What lines of the data include the string "pass"? Copy them all.

> **MATERIALS PROVIDED**

========================

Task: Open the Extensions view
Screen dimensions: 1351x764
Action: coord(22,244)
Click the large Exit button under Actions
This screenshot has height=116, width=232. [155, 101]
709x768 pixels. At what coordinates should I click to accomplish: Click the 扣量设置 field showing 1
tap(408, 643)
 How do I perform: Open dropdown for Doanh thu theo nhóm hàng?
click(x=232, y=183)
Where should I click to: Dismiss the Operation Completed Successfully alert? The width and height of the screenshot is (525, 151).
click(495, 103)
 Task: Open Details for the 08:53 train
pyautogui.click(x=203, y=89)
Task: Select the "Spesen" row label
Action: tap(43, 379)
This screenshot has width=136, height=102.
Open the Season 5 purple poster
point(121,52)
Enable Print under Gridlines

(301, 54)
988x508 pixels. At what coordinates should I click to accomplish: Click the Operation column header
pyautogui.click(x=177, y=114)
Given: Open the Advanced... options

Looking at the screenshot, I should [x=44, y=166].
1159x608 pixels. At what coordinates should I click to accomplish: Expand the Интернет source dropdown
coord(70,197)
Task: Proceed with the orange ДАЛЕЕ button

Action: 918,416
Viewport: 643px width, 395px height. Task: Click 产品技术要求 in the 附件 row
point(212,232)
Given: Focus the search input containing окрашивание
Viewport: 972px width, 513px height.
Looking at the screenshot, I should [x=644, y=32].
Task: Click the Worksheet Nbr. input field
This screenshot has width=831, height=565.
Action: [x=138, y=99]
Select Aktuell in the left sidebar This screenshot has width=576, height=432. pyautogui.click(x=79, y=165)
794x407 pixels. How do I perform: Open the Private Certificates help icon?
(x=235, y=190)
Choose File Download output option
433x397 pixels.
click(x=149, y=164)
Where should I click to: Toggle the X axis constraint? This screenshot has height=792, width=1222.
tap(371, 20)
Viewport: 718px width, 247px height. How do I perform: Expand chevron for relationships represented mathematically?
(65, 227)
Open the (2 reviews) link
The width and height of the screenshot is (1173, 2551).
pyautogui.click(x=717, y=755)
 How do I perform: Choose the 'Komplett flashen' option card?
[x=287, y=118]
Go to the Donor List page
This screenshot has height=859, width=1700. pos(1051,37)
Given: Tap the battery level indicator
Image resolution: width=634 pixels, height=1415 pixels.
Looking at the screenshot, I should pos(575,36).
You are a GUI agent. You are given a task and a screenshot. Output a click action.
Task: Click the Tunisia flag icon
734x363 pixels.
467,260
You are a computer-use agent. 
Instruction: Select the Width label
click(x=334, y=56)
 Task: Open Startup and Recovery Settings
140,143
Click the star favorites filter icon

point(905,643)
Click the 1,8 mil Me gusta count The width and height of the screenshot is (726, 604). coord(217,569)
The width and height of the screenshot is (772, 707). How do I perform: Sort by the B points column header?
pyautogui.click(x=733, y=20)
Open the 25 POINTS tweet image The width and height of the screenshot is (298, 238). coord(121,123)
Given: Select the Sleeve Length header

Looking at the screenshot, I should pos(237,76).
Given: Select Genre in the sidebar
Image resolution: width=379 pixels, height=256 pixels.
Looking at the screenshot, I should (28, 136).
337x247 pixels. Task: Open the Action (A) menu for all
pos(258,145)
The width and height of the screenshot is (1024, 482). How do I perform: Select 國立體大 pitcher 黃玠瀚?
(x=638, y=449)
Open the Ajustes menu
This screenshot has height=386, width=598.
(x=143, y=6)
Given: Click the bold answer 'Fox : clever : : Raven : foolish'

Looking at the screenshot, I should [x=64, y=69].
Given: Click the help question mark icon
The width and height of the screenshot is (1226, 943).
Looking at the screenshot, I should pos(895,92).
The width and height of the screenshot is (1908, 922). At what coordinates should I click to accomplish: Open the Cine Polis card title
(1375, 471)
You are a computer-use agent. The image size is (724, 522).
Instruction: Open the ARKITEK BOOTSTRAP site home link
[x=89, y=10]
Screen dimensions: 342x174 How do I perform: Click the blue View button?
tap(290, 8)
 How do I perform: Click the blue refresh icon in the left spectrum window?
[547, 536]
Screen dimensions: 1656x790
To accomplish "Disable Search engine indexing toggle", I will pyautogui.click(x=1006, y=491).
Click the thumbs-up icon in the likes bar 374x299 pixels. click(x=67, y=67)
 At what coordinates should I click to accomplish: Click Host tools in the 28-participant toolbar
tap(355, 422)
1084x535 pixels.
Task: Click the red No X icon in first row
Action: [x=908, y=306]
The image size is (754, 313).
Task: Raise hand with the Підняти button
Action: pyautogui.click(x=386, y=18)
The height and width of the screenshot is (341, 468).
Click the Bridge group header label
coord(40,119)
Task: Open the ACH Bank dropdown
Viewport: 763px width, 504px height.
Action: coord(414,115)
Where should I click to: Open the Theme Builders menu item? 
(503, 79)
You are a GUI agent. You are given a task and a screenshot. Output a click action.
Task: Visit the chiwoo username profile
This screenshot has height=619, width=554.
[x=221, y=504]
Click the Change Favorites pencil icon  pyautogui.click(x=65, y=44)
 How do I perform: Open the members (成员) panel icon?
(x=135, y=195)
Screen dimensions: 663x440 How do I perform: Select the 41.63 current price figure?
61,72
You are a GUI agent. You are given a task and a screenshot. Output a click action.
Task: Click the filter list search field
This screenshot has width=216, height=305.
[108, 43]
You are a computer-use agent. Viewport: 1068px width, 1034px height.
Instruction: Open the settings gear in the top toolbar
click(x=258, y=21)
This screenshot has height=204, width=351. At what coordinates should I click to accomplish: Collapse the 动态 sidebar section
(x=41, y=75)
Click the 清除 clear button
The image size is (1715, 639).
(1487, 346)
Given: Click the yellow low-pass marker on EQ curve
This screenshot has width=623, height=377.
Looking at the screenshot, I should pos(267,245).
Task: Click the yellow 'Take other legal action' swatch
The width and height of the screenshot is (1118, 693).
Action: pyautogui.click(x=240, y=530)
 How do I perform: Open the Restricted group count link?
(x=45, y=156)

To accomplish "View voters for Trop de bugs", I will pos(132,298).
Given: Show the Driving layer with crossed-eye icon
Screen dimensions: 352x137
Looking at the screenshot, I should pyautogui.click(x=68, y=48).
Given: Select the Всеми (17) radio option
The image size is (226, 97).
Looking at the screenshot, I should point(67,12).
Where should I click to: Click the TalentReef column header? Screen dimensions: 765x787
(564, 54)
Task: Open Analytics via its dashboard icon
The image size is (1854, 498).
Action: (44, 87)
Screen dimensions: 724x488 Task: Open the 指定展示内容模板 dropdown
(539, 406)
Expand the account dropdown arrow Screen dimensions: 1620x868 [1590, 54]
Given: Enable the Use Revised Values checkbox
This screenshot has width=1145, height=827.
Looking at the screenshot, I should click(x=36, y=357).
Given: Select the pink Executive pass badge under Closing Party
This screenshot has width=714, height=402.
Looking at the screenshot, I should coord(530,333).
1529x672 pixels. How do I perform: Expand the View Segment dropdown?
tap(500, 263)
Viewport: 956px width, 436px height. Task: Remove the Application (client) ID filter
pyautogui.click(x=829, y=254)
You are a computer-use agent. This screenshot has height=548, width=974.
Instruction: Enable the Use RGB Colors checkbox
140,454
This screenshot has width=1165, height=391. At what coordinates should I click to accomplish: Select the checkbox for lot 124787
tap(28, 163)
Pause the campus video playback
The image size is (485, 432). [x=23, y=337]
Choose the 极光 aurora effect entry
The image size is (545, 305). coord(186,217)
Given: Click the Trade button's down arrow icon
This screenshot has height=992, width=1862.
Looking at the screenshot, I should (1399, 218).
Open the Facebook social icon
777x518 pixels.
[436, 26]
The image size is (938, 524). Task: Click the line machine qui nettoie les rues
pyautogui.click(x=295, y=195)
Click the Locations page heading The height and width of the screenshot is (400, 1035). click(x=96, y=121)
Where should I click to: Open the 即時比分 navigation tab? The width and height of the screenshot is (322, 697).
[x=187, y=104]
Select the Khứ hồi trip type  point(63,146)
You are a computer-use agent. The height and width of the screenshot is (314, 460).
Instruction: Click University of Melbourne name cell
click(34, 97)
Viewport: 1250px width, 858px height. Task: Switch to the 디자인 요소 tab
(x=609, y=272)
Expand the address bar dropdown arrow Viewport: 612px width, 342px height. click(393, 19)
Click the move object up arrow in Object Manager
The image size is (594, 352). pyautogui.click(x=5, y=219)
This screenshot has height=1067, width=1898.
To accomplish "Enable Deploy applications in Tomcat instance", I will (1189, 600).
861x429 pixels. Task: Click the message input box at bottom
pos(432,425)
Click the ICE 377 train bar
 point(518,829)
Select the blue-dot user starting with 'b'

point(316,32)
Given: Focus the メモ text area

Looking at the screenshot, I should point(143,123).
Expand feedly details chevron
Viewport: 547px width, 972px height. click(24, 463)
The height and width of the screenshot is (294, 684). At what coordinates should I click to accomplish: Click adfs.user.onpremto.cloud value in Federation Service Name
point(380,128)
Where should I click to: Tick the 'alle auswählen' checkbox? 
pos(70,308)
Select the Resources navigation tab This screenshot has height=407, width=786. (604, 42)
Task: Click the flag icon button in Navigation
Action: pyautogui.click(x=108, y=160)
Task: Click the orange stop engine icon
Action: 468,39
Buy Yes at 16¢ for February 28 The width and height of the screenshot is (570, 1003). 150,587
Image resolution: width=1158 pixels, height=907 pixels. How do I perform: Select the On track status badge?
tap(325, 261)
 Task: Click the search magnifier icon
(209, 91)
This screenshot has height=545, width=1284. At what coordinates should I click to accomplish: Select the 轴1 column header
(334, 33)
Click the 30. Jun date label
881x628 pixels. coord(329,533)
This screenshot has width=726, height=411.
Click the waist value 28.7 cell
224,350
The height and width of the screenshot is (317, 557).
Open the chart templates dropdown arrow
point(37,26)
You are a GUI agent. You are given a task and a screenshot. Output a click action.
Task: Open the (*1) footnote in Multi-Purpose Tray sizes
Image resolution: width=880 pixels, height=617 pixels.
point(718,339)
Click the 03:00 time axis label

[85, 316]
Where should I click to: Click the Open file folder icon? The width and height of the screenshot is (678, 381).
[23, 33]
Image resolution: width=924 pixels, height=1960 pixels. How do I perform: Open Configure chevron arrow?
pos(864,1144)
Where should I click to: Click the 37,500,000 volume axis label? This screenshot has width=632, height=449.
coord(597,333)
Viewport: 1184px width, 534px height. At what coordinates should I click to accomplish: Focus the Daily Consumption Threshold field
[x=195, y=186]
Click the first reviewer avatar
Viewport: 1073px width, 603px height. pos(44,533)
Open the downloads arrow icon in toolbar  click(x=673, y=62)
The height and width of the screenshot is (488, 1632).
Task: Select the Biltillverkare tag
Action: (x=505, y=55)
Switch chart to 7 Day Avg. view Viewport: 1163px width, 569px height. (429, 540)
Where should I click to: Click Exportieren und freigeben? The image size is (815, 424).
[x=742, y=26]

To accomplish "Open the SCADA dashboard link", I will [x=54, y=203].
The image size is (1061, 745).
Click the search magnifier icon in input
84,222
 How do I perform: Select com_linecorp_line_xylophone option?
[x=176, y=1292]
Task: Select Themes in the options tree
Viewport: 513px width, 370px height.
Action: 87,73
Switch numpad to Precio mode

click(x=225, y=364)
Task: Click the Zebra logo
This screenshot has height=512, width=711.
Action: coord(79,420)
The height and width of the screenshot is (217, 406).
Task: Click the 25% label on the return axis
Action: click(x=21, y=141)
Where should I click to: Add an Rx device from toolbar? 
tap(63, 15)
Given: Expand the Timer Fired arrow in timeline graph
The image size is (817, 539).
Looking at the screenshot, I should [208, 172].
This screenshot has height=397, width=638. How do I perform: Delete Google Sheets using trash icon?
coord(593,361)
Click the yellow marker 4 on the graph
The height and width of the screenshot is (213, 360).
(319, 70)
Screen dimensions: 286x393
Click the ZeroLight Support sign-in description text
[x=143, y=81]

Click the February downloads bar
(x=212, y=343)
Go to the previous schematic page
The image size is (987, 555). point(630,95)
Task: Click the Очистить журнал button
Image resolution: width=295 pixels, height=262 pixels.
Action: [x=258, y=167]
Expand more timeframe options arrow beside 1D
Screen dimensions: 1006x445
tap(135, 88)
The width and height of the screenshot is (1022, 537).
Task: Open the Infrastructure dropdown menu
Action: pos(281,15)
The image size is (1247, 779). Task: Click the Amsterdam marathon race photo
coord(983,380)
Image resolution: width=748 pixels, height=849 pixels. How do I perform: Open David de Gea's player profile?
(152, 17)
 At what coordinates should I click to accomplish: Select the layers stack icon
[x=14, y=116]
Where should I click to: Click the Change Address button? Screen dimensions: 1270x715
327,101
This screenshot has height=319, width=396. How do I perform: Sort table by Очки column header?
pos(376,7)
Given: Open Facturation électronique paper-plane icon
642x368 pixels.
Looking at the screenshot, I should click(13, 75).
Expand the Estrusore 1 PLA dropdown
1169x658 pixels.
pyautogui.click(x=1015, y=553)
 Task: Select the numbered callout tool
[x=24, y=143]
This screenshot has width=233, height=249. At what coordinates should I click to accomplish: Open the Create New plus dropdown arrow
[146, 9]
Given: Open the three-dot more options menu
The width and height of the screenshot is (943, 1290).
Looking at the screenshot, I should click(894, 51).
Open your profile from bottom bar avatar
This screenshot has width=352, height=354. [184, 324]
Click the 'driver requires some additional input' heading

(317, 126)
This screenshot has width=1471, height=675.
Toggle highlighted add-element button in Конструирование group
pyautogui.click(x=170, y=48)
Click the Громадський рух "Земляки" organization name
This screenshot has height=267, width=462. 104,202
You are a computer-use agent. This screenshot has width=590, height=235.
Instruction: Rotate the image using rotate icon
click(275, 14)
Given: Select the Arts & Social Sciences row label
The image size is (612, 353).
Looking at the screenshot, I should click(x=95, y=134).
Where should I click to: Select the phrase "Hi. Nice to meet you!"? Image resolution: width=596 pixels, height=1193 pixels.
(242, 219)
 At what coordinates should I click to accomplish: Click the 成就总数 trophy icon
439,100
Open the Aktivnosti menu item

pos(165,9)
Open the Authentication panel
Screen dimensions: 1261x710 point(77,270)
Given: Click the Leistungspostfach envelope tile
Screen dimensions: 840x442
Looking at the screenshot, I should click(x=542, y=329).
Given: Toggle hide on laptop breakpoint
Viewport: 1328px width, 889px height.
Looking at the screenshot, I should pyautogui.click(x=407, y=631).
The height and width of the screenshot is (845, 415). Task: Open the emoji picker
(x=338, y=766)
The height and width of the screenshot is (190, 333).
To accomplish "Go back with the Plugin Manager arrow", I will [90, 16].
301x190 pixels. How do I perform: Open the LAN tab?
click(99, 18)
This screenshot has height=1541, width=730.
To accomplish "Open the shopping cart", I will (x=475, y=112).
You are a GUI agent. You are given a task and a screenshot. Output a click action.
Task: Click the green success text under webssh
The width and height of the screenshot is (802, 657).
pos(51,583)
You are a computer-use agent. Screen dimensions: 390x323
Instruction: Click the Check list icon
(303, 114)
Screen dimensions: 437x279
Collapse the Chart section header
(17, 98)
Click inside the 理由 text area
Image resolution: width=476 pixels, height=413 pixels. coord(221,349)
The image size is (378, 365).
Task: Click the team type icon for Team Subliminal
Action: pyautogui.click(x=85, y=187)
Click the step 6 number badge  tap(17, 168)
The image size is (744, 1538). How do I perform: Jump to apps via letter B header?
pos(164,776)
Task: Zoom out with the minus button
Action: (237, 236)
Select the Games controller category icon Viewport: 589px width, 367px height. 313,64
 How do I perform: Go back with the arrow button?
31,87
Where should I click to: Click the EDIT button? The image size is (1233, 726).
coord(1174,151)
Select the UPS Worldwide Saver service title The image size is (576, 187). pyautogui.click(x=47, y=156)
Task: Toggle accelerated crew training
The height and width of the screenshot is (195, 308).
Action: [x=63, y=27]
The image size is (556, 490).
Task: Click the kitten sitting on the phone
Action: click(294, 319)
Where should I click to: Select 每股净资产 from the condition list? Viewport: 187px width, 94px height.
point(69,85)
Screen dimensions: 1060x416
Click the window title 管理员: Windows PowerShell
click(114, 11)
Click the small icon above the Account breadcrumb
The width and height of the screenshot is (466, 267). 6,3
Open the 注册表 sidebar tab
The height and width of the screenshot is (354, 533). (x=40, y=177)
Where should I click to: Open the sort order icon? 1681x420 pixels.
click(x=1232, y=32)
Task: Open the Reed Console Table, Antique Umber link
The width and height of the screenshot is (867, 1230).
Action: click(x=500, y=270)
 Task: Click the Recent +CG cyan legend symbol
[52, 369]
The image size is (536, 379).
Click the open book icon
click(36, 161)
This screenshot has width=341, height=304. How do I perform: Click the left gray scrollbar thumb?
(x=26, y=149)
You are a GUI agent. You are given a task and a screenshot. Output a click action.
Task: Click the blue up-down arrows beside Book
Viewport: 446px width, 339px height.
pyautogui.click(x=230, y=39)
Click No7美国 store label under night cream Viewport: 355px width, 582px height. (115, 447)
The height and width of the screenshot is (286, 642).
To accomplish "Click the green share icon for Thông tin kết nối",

========================

> **ANSWER BOX**
Given: Click the yellow low-pass marker on EQ curve
Given: Select the pink Executive pass badge under Closing Party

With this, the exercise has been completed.